I’ve found better success this week engaging with this module’s digital tool, GIS (Geographic Information System). GIS applications and software allow us to visualize spatial data and for historians, it enables us to perform spatial analysis of past lives. I have a unique career path and interest that has transitioned from health to policy to history. While that may seem unusual, my interest in digital history was sparked by projects that used GIS to bridge these fields. From redlining maps to heat maps showing regional health disparities to urban renewal studies, GIS was the foundation of many impactful and informative projects. Seeing how GIS connected health, urban policies, and the history of marginalized communities naturally made it one of the tools I was eager to tackle in graduate school.

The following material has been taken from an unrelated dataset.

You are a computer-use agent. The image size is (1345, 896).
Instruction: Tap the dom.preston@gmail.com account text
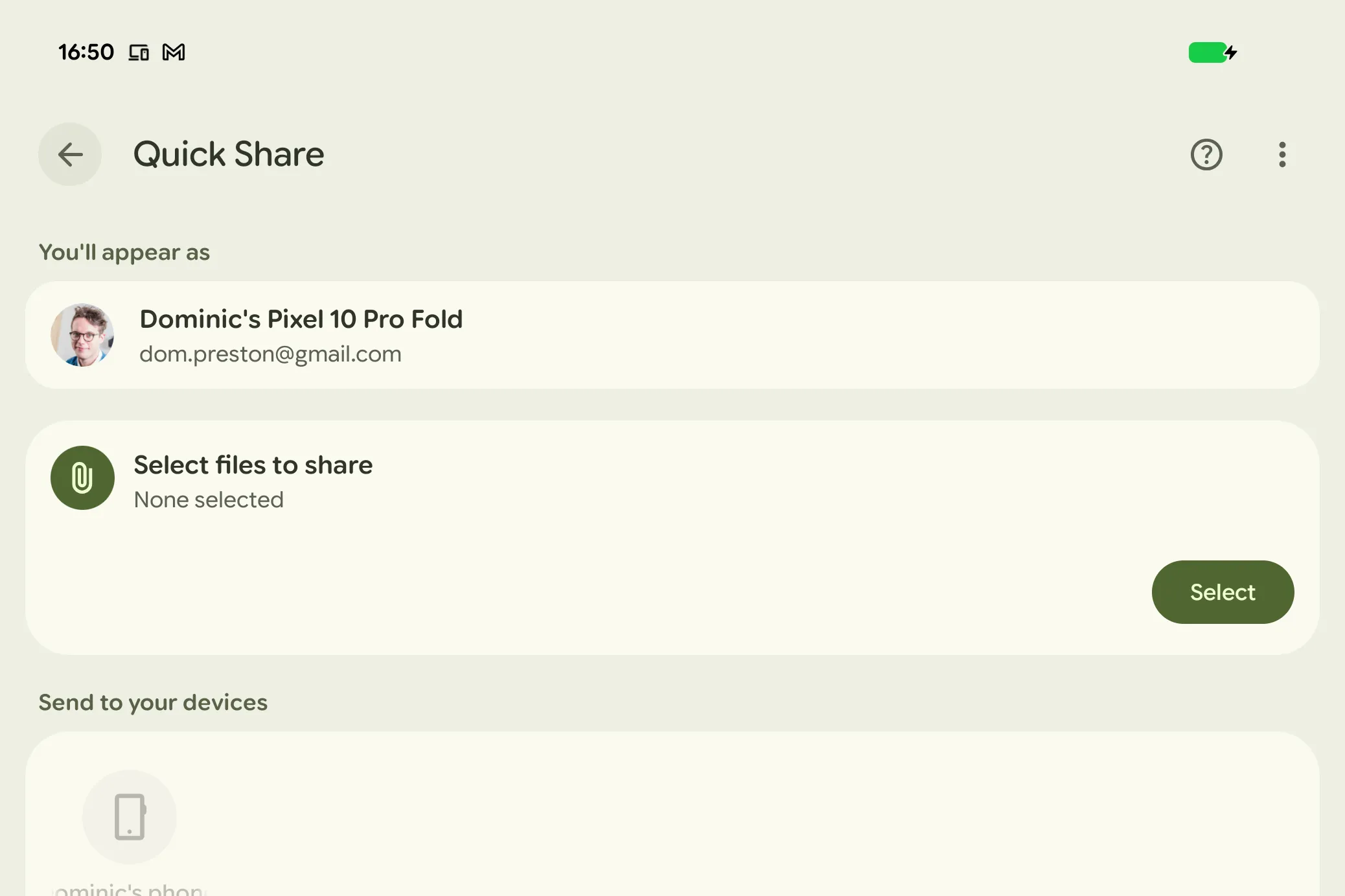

QGIS, an open-source GIS application, is something I downloaded over a year ago, trying to self-teach the basics. But I quickly found it to be overwhelming and intimidating. I made some progress through a free tutorial at the GMU library with further progress from taking a spatial history course with Dr. Stephen Robertson last semester. Each brief use helped me understand it slightly more, from learning about vector vs raster images, layers, and georeferencing (the latter which still requires looking up online tutorials each time). However, this week’s activities, uploading and understanding shapefiles, joining them with Excel data, and manipulating visualizations, really helped push my skills forward, making the use of QGIS, and its competitive third cousin ArcGIS, a little clearer. I feel more confident about trying GIS with my own research data. 

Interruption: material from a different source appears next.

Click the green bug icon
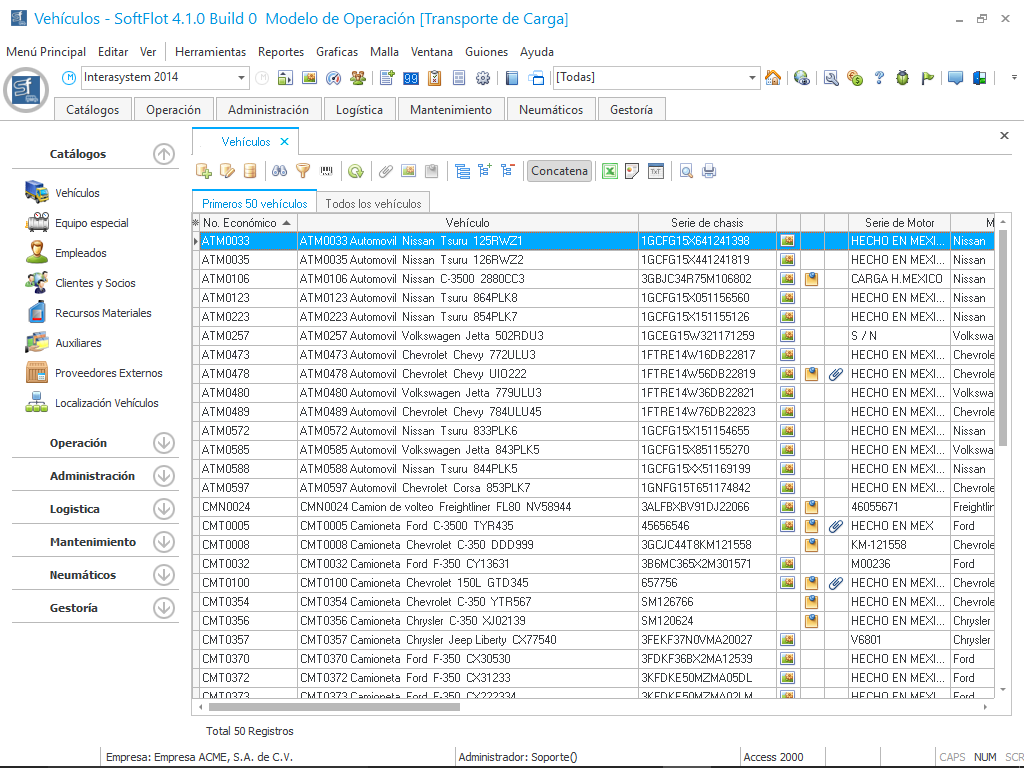(x=903, y=78)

Map of cities that organized the “Don’t Buy Where You Can’t Work Protest Movement”, created through census-state shp files and existing data on QGIS

Historical GIS and the amazing projects that have evolved from its use, make you think you can semi-conquer (or at least better analyze) the problems of the world. However, even with all its uses, it is important to keep its limitations in mind. As discussed in class, given the quantifiable nature of GIS, the projects that incorporate this tool sometimes reduce the complex stories and humanity. For example, considering the digital history projects that focused on urban renewal and displacement, the data visualization in dots doesn’t capture the loss of social networks, financial stability, or community support. Similarly, the Trans-Atlantic Slave Trade Database’s time-lapse feature doesn’t account for the inhumane conditions or suffering during the voyages. 

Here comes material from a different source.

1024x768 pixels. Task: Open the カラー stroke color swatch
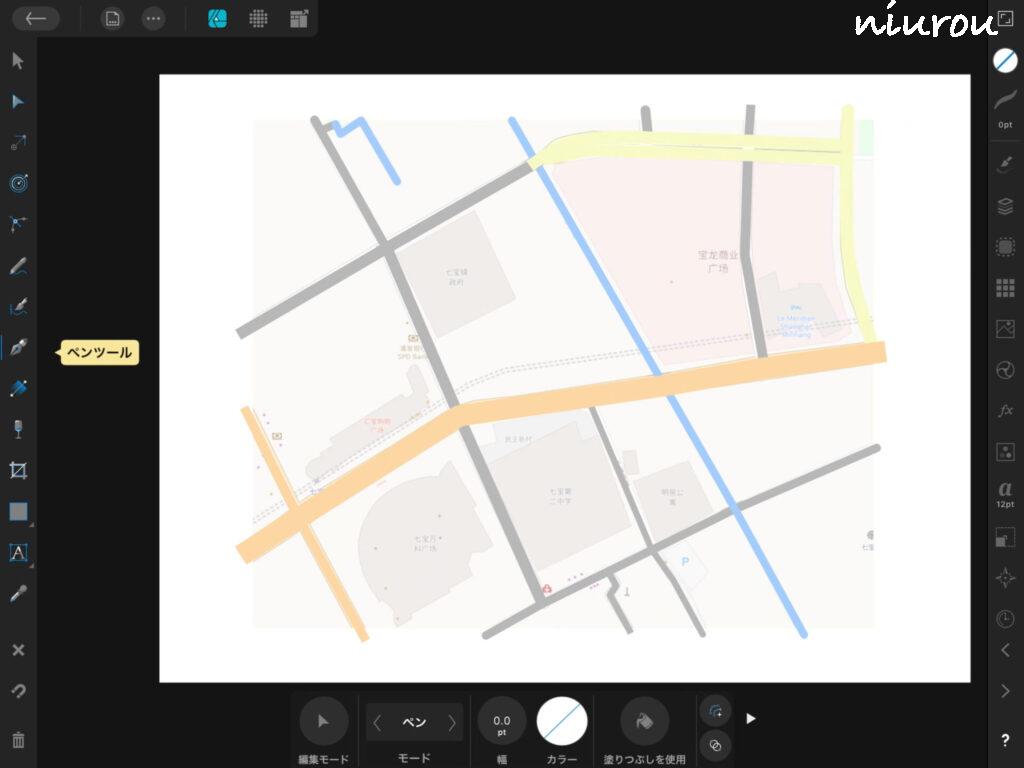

Visualization of displacement by urban renewal from project Renewing Inequality
Urban Renewal, Family Displacements, and Race 1950-1966
, Digital Scholarship Lab, “Renewing Inequality,” American Panorama
, ed. Robert K. Nelson and Edward L. Ayers, accessed September 27, 2024

Loren Siebert, in “Using GIS to Document, Visualize, and Interpret Tokyo’s Spatial History”, emphasizes that when using GIS for historical research, one must consider the time, financial, and functional resources, including access to software and the potentially significant time requirements. As Chris Nelson reminded us in class, how the author of the article spent over two years inputting geographic layers and attribute data. Thankfully I live and study in a time where open data sources exist for city and census geographical information which are helpful for someone interested in 20th century urban history. Less readily available datasets and GIS information exist for distant times and lands. The article also highlights its “unforgiving nature” when it comes to ‘inconsistency and incompleteness’. This is also one of the biggest challenges for historical research. Historical records are often fragmented, filled with silences and erasures that demand critical interpretation and debate.  The principles of scientific or mathematical approach to data can collide with the understanding that history is not meant to be absolute or interpreted consistently. Despite this contradiction it continues to be a great tool for historical research as long as we understand its power and sometimes limitation in shaping our understanding of the past.

1891 map of Upper Manhattan NYC georeferenced to an open street map using QGIS

Notes: Loren Siebert, “Using GIS to Document, Visualize, and Interpret Tokyo’s Spatial History,” Social Science History 24, no. 3 (2000): 537-574.